Towards Assessment: Individual Oral
“Supported by an extract from one non-literary text and one from a literary work, students will offer a prepared response of 10 minutes, followed by 5 minutes of questions by the teacher, to the following prompt: Examine the ways in which the global issue of your choice is presented through the content and form of two of the texts that you have studied. (40 marks)“IB Language and Literature Guide
A scene from The Waldo Moment (or another relevant episode of Black Mirror) would make a good text to discuss in this assessed activity. The named author would be ‘Charlie Brooker’, the show’s writer. Your Field of Inquiry might be Science, Technology and the Environment, with a focus on the Global Issue of ‘The ways technology can transform our behaviour’. If any of your literary works involve the effects of technology on individuals or societies (or are from the genre of science fiction) you can make a valid pairing. Speak to your teacher about your ideas, or consider one of the following starting points:
- Shaw’s Pygmalion – it may be a slight stretch, but this play is set at the end of the industrial revolution in Europe. As such, increased manufacturing capability has enabled unprecedented social mobility and people are speaking and acting in ways unthinkable just a few short years before.

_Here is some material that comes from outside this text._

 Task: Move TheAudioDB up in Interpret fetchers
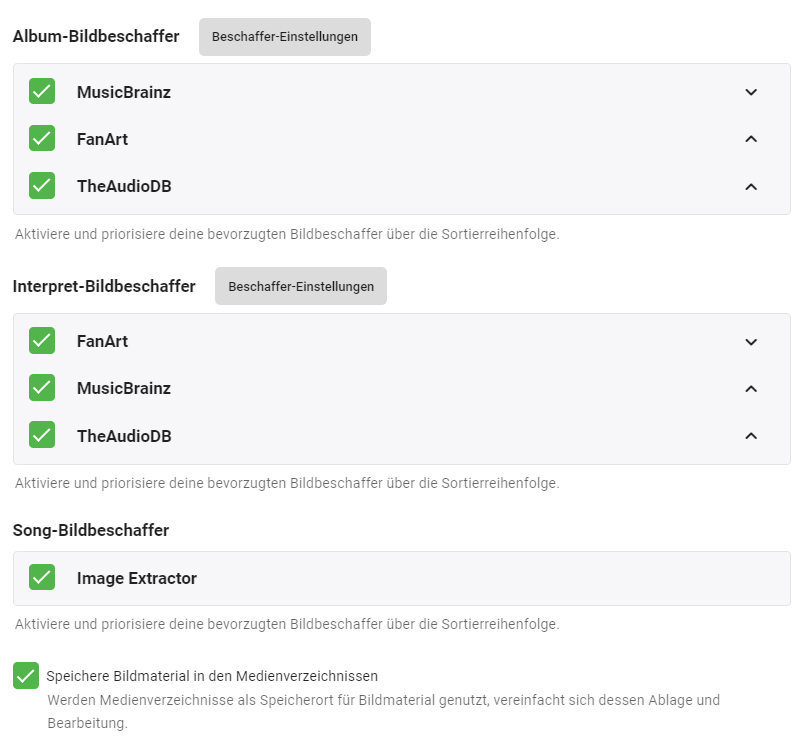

- J.G. Ballard’s Empire of the Sun – Jim’s fascination with aeroplanes could form the centerpiece of a talk involving this text, particularly in regards to his rather childish and naive behaviour at Dr Lockwood’s party.
- Shakespeare’s The Merchant of Venice – read Act 1 Scene 1 closely to see how ships and shipping influence the thoughts and actions of the characters at the start of the play.
Towards Assessment: HL Essay or Extended Essay
Black Mirror has always been particularly interested in the concept of our ‘digital self’ and, if you’re interested in this concept too, you could investigate how the Black Mirror series presents the relationship between our ‘selves’ and our ‘digital selves.’ If you’re writing an Extended Essay, your study should take you beyond the scope of The Waldo Moment alone, but still focus on episodes relevant to this idea. Fortunately, the show has given us: animated avatars in Fifteen Million Merits; the posthumous re-creation of people in Be Right Back; the possibility of being digitised for eternity in San Junipero; digital clones in USS Callister… to name but a few.
In truth, the show provokes so many questions and explores so many themes that, if you’re not interested in the theme of ‘self vs digital self’, you should be able to investigate something more to your liking. The topics covered include: the obsession with celebrities, reality TV, social networks, video games and smartphones; the end of private life; robots and androids; social and commercial profiling; fake news and opinion manipulation; dating sites and matching systems; immersive augmented reality; cybersecurity and cyberbullying; the transfer of memory or consciousness into a machine; and trans-humanism. What’s important to remember is that your essay must involve analysis of ‘how’ the show provokes questions and explores these issues. Consider the conventions of science fiction writing as well as conventions associated with television shows, such as mise-en-scene, use of camera, editing techniques and sound.